Python support for free threading¶
Starting with the 3.13 release, CPython has support for a build of Python called free threading where the global interpreter lock (GIL) is disabled. Free-threaded execution allows for full utilization of the available processing power by running threads in parallel on available CPU cores. While not all software will benefit from this automatically, programs designed with threading in mind will run faster on multi-core hardware.
Some third-party packages, in particular ones with an extension module, may not be ready for use in a free-threaded build, and will re-enable the GIL.
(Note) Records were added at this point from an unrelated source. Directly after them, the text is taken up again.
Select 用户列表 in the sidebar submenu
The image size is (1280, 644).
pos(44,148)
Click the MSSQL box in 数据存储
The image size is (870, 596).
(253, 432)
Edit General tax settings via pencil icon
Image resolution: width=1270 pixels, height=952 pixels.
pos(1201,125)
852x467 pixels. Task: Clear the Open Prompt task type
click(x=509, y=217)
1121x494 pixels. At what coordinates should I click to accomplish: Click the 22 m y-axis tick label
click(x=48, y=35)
This document describes the implications of free threading for Python code. See C API Extension Support for Free Threading for information on how to write C extensions that support the free-threaded build.
Vezi și
PEP 703 – Making the Global Interpreter Lock Optional in CPython for an overall description of free-threaded Python.
Installation¶
Starting with Python 3.13, the official macOS and Windows installers optionally support installing free-threaded Python binaries. The installers are available at https://www.python.org/downloads/.
For information on other platforms, see the Installing a Free-Threaded Python, a community-maintained installation guide for installing free-threaded Python.
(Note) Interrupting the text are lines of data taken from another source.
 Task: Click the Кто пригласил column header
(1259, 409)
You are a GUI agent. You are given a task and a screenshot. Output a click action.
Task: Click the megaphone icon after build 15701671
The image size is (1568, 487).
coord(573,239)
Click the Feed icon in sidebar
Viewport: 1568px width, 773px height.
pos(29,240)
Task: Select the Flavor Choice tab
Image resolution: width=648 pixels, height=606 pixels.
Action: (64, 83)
When building CPython from source, the --disable-gil configure option
should be used to build a free-threaded Python interpreter.
Identifying free-threaded Python¶
To check if the current interpreter supports free-threading, python -VV
and sys.version contain „free-threading build”.
The new sys._is_gil_enabled() function can be used to check whether
the GIL is actually disabled in the running process.
The sysconfig.get_config_var("Py_GIL_DISABLED") configuration variable can
be used to determine whether the build supports free threading. If the variable
is set to 1, then the build supports free threading. This is the recommended
mechanism for decisions related to the build configuration.
The global interpreter lock in free-threaded Python¶
Free-threaded builds of CPython support optionally running with the GIL enabled
at runtime using the environment variable PYTHON_GIL or
the command-line option -X gil.
The GIL may also automatically be enabled when importing a C-API extension module that is not explicitly marked as supporting free threading. A warning will be printed in this case.
In addition to individual package documentation, the following websites track the status of popular packages support for free threading:
Thread safety¶
The free-threaded build of CPython aims to provide similar thread-safety
behavior at the Python level to the default GIL-enabled build. Built-in
types like dict, list, and set use internal locks
to protect against concurrent modifications in ways that behave similarly to
the GIL. However, Python has not historically guaranteed specific behavior for
concurrent modifications to these built-in types, so this should be treated
as a description of the current implementation, not a guarantee of current or
future behavior.
Notă
It’s recommended to use the threading.Lock or other synchronization
primitives instead of relying on the internal locks of built-in types, when
possible.
Known limitations¶
This section describes known limitations of the free-threaded CPython build.
Immortalization¶
In the free-threaded build, some objects are immortal. Immortal objects are not deallocated and have reference counts that are never modified. This is done to avoid reference count contention that would prevent efficient multi-threaded scaling.
As of the 3.14 release, immortalization is limited to:
Code constants: numeric literals, string literals, and tuple literals composed of other constants.
Strings interned by
sys.intern().
Frame objects¶
It is not safe to access frame.f_locals from a frame
object if that frame is currently executing in another thread, and doing so may
crash the interpreter.
Iterators¶
It is generally not thread-safe to access the same iterator object from multiple threads concurrently, and threads may see duplicate or missing elements.
Single-threaded performance¶
The free-threaded build has additional overhead when executing Python code compared to the default GIL-enabled build. The amount of overhead depends on the workload and hardware. On the pyperformance benchmark suite, the average overhead ranges from about 1% on macOS aarch64 to 8% on x86-64 Linux systems.
Behavioral changes¶
This section describes CPython behavioural changes with the free-threaded build.
Context variables¶
In the free-threaded build, the flag thread_inherit_context
is set to true by default which causes threads created with
threading.Thread to start with a copy of the
Context() of the caller of
start(). In the default GIL-enabled build, the flag
defaults to false so threads start with an
empty Context().
Warning filters¶
In the free-threaded build, the flag context_aware_warnings
is set to true by default. In the default GIL-enabled build, the flag defaults
to false. If the flag is true then the warnings.catch_warnings
context manager uses a context variable for warning filters. If the flag is
false then catch_warnings modifies the global filters list,
which is not thread-safe. See the warnings module for more details.